1. Strengthen school-to-work linkages
While high school completion rates among Indigenous youth improved significantly between 2006 and 2016, university completion rates worsened compared to non-Indigenous youth. One reason: poor employment for Indigenous students, especially in the service sectors. About 20% of the Indigenous workforce is employed in trades, transportation and equipment operations, compared to about 15% for the non-Indigenous population. By contrast, only 5.5% are employed in management positions, compared to 9% for the non-Indigenous workforce, and the gap is growing.

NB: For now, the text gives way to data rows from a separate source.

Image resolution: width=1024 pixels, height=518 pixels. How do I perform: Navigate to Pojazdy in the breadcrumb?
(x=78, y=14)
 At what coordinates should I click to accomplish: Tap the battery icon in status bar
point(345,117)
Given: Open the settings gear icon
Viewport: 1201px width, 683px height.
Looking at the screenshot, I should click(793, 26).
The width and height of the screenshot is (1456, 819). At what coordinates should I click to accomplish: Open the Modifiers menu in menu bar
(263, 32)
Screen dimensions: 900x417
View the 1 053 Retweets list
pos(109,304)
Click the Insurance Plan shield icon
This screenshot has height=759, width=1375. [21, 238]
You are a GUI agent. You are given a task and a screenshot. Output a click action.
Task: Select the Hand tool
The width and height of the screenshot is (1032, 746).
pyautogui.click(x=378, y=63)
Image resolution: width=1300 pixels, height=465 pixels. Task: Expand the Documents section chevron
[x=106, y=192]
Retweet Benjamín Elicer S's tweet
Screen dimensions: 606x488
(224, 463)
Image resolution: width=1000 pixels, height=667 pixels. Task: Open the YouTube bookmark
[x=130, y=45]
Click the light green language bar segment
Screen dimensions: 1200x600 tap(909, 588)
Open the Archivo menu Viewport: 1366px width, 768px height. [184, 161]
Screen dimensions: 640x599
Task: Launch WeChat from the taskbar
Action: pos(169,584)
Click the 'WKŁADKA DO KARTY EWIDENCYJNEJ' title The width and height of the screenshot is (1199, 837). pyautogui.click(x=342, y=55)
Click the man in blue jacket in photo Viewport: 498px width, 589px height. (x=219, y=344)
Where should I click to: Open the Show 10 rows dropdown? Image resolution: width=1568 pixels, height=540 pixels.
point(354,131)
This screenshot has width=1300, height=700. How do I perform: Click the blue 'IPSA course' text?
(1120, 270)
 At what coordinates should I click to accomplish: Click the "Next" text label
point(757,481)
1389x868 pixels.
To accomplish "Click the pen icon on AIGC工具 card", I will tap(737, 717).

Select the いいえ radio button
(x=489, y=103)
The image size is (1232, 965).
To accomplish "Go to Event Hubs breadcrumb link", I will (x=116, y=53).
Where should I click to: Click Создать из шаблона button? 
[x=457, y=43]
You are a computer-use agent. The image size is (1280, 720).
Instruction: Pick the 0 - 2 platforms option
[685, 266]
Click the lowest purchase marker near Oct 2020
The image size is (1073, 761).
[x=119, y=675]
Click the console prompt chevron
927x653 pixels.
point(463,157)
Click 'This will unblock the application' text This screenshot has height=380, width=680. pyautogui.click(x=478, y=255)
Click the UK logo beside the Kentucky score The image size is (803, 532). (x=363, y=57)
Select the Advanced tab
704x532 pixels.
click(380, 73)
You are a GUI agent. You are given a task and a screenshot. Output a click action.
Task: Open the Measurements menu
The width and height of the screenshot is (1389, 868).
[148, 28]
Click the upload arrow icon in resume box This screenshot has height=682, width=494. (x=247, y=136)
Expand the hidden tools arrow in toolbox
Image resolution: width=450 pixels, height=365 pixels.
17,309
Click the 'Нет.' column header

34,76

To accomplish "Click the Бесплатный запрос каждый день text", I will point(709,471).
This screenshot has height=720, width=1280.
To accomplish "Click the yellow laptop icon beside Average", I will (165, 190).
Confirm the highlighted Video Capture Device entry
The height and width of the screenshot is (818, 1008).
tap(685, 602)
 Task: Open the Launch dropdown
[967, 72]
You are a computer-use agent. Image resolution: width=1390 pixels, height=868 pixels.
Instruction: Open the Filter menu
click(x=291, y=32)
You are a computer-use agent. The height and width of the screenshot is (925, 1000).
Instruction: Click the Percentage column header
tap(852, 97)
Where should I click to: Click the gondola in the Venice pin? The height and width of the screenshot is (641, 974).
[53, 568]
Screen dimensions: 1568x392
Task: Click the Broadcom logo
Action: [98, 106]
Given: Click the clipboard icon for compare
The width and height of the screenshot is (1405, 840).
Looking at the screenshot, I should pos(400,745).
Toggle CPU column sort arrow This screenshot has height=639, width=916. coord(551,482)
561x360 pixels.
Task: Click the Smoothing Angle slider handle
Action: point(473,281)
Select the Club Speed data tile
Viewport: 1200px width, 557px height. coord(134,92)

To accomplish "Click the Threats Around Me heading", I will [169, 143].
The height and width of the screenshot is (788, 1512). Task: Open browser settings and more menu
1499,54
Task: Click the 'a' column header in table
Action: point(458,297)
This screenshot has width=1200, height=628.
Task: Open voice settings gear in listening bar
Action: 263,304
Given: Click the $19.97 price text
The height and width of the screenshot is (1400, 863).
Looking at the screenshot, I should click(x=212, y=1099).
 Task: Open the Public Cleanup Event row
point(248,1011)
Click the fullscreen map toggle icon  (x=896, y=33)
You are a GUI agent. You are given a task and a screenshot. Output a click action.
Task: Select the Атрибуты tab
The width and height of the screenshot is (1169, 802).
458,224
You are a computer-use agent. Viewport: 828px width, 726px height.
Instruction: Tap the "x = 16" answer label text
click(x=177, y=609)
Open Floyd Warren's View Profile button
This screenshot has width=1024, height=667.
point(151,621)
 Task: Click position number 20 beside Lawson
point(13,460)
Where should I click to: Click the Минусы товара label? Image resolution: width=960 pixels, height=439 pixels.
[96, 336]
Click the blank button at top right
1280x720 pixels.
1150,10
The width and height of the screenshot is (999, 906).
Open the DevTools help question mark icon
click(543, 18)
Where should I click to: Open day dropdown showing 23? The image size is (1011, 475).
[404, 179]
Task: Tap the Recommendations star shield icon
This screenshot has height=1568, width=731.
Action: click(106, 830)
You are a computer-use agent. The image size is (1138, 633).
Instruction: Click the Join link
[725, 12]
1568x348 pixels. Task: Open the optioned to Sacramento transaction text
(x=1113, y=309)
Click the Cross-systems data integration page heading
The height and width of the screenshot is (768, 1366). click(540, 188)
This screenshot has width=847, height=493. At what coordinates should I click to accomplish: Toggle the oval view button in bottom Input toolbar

As employers begin to rebuild and rehire, and governments commit billions to economic reconstruction, creating more workforce linkages for Indigenous students will be critical. This can start with more internships, co-ops and mentorships that cultivate both workplace skills and help youth develop meaningful aspirations. These experiences also create stronger links for youth to local labour markets. This approach to human capital needs to extend further into businesses, too, to ensure better Indigenous representation on corporate boards, participation in collective bargaining and access to training funds that should be part of all development projects.
2. Build connected infrastructure
Most Canadians take connectivity for granted. For Indigenous Canadians, that’s not the case. Nearly half of the status First Nations population lives on reserves, many of which are disconnected from the digital economy. A lack of reliable access to broadband not only limits commercial activity for Indigenous businesses; it constrains access to online learning, telehealth and remote work. The digital infrastructure for remote communities needs to be completed, no later than the federal promise of 2030, and in a way that anticipates future demands on networks.
Indigenous ownership over infrastructure projects — digital, transportation, healthcare or energy — can strengthen the self-sufficiency of communities by providing diversified revenue and long-term employment. Building these connections will be exponentially more important to community prosperity in the post-COVID era where e-commerce is becoming the preference for many consumers, and big employers look to more distributed workforce models.